More information about Bold Vision can be found at: www.newwestcity.ca/22streetplan.
You can also contact the Planning Division at with additional questions, or sign up for the mailing list to get updates once the project resumes.
Could the City and BC Hydro work together and create a park, dog park, or water park?
A recommended action in the City’s Comprehensive Parks Plan is to acquire more parkland in Connaught Heights, with the opportunity of using the BC Hydro lands identified. This is an opportunity we hope to explore in the future.
The City is working on People, Parks and Pups: A strategy for sharing parks and open space in New Westminster. The initiative is currently paused as we explore how to best consult the community during the pandemic, but there will be opportunity to provide input.
Another upcoming initiative is the update to the Parks and Recreation Comprehensive Plan, which in part will focus on equitable delivery of parks and open space opportunities across the city and develop strategies for increased and changing demands. There will also be opportunity to provide input though this process.
What is the Official Community Plan and how often is it changed?
The Official Community Plan (OCP) guides the overall future of New Westminster and provides a broad framework for managing future growth and change. In some cases, further detail on implementation of the various policy areas can be found in other plans, strategies, policies and bylaws. The City’s Affordable Housing Strategy, Master Transportation Plan, and Community Energy and Emissions Plan are examples of policy documents that connect with the OCP to help implement the vision.

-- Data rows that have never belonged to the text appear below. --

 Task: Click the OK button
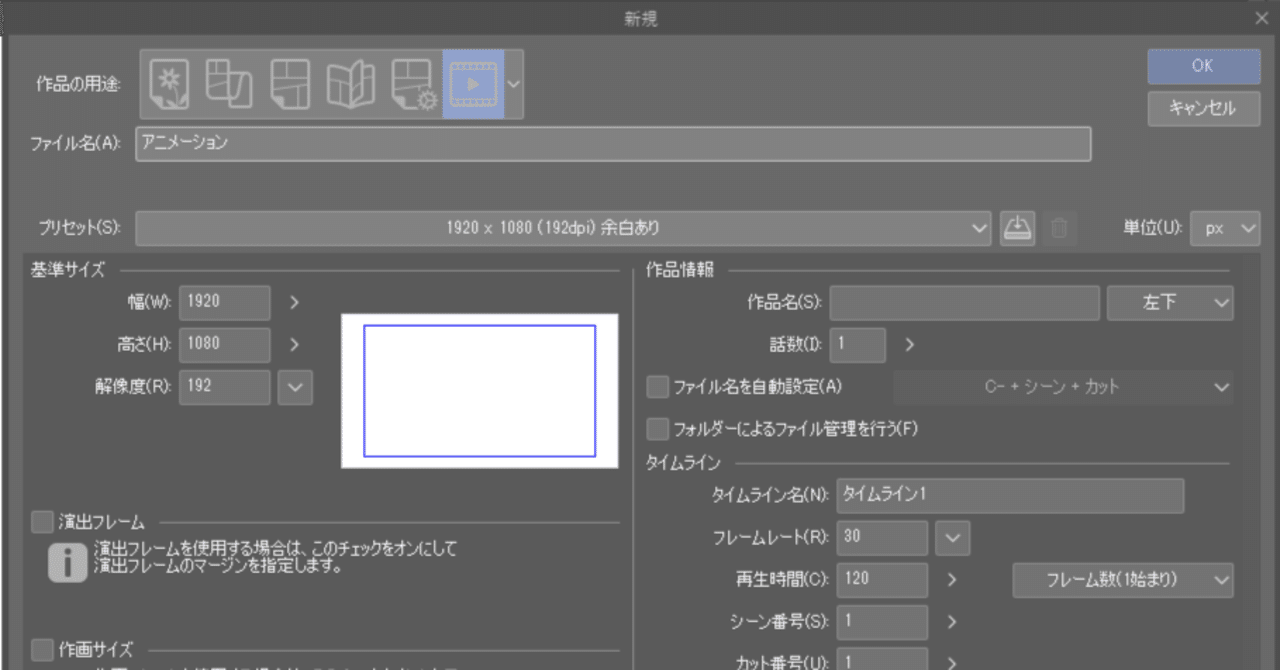pyautogui.click(x=1203, y=66)
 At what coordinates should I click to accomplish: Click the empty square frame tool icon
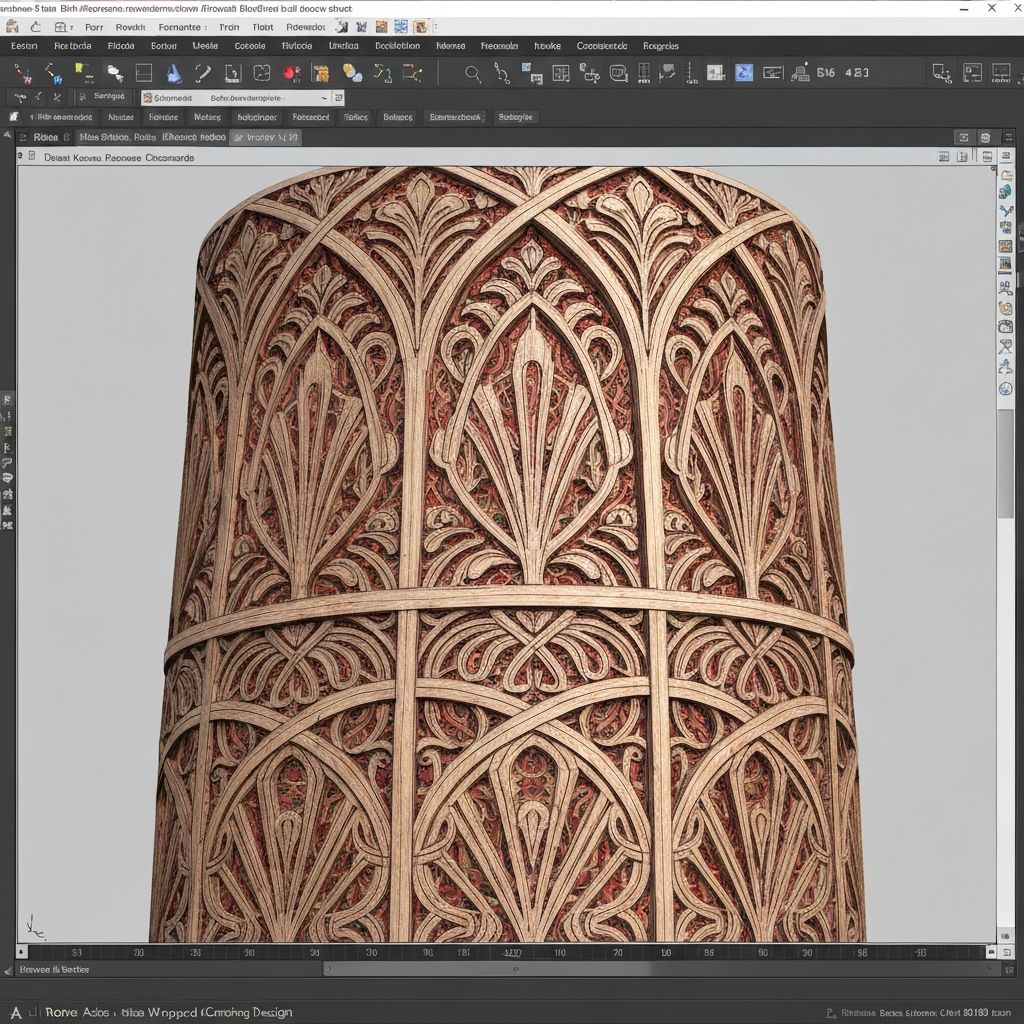click(x=144, y=73)
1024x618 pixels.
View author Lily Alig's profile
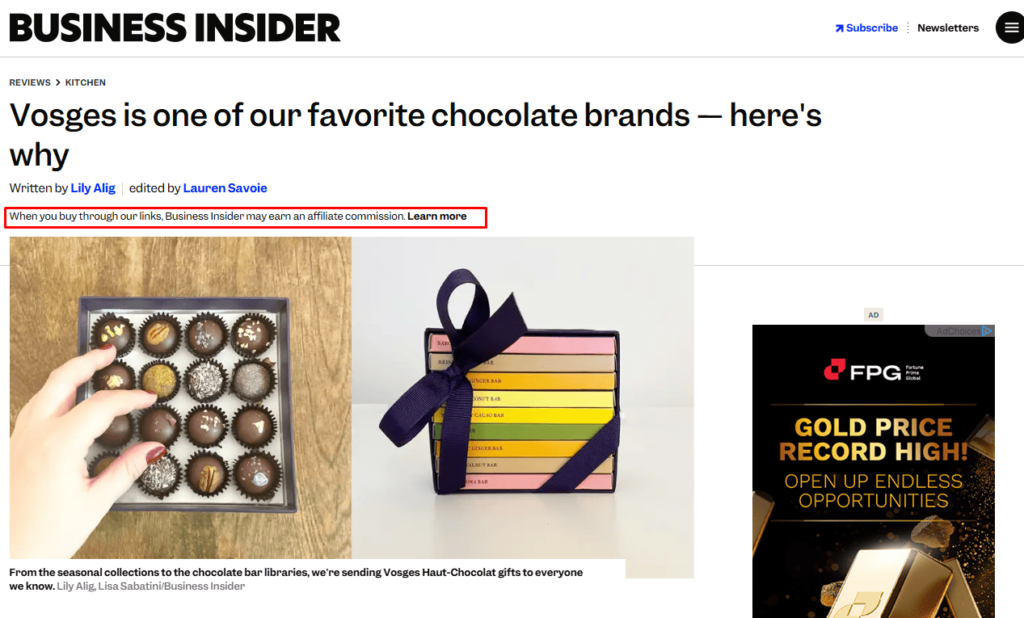[x=92, y=188]
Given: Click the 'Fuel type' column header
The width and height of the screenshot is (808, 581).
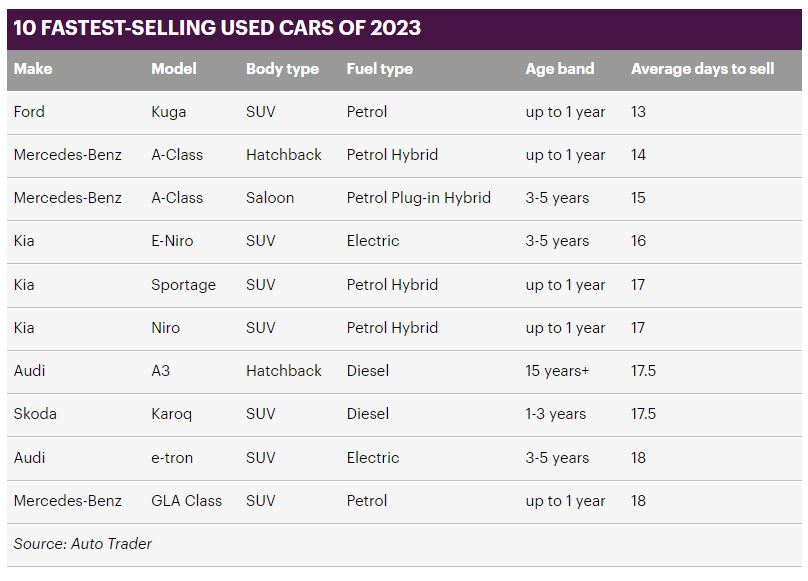Looking at the screenshot, I should tap(379, 69).
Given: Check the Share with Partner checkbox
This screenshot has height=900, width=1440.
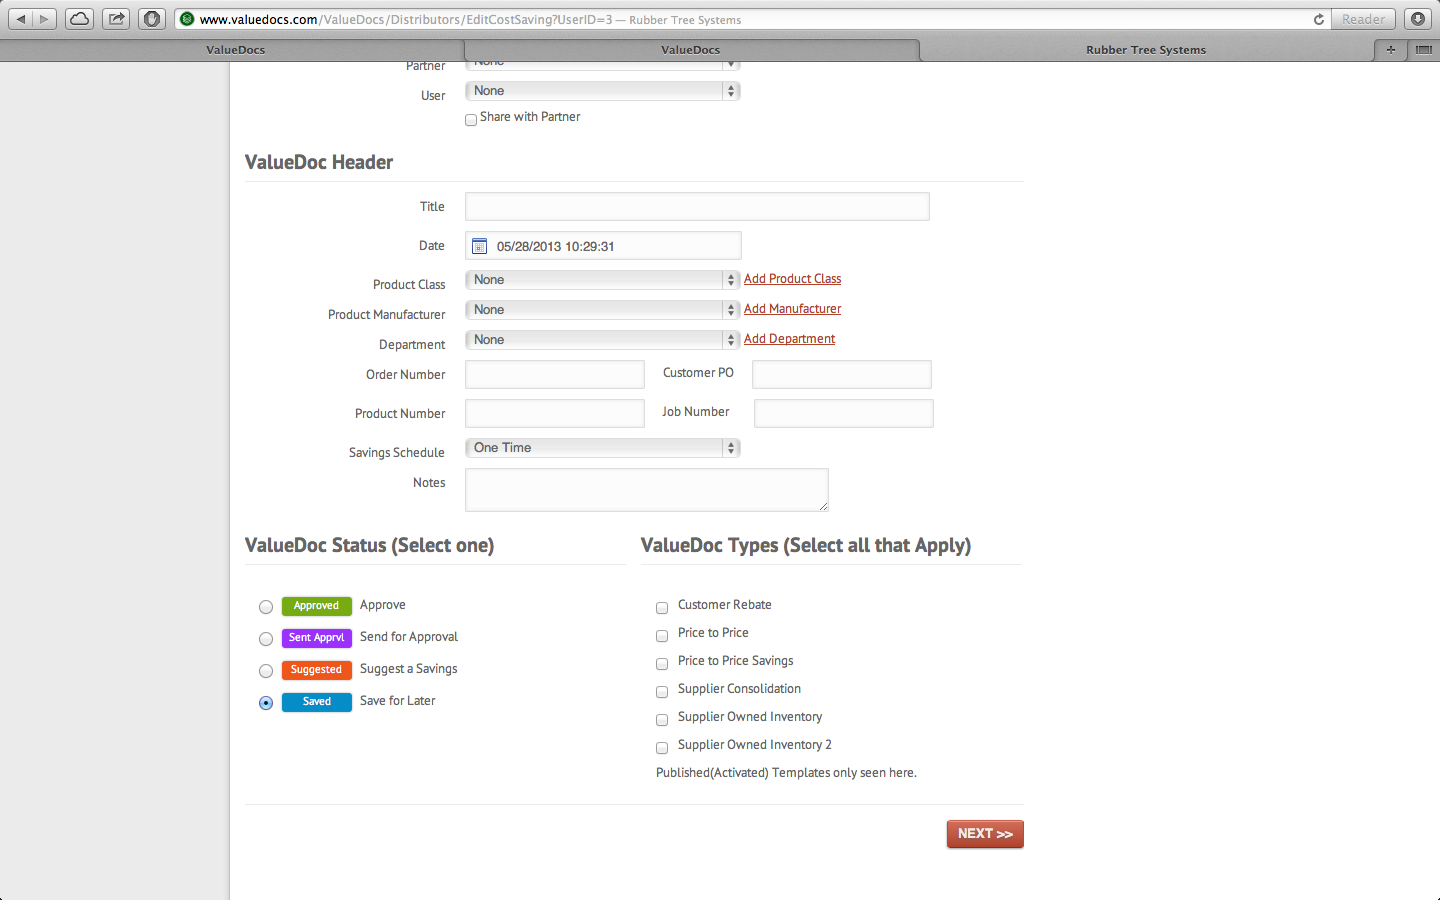Looking at the screenshot, I should (471, 120).
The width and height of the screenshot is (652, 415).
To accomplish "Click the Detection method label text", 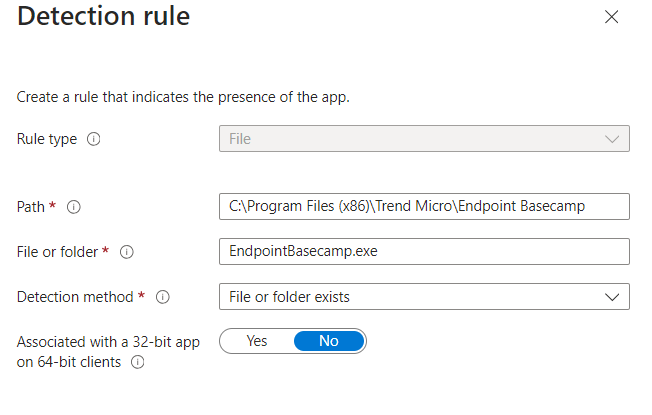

Changes to the OCP can be grouped into three main categories:
- Major Updates: A major update of the OCP was completed in 2017. This was the first major update since 1998. These major updates include a substantial community consultation process and result in a new OCP.
- Minor Updates: The City does minor updates to the OCP on a more frequent basis. These updates ensure the OCP still property reflects the vision and remains up to date, even though a comprehensive review isn’t yet needed.
- Project Specific Updates: Project specific updates are either initiated by the City or though a development application. While this is the most frequent type of change to the OCP, these changes are still generally infrequent and are typically only supported when the proposed project aligns with a number of the policies in the OCP.
Why did City staff attempt to remove a sign which was in opposition of the small sites affordable housing project in Connaught Heights?
City staff responsible for maintaining City property regularly monitor all our properties for general maintenance and upkeep, including litter. It was through this regular activity that they came across a sign in opposition to the small sites affordable housing project in Connaught Heights. Based on City practice, which does not allow posting of third party signs on City property without permission, the staff determined that it should be removed. Through discussion with two residents, the staff determined to first check with their Superintendent, who advised them not to remove the sign as the fence it was affixed to belonged to the adjacent private property. Staff left without removing the sign.
The City has provided this information to the related property owner, who advised that it is resolved to their satisfaction.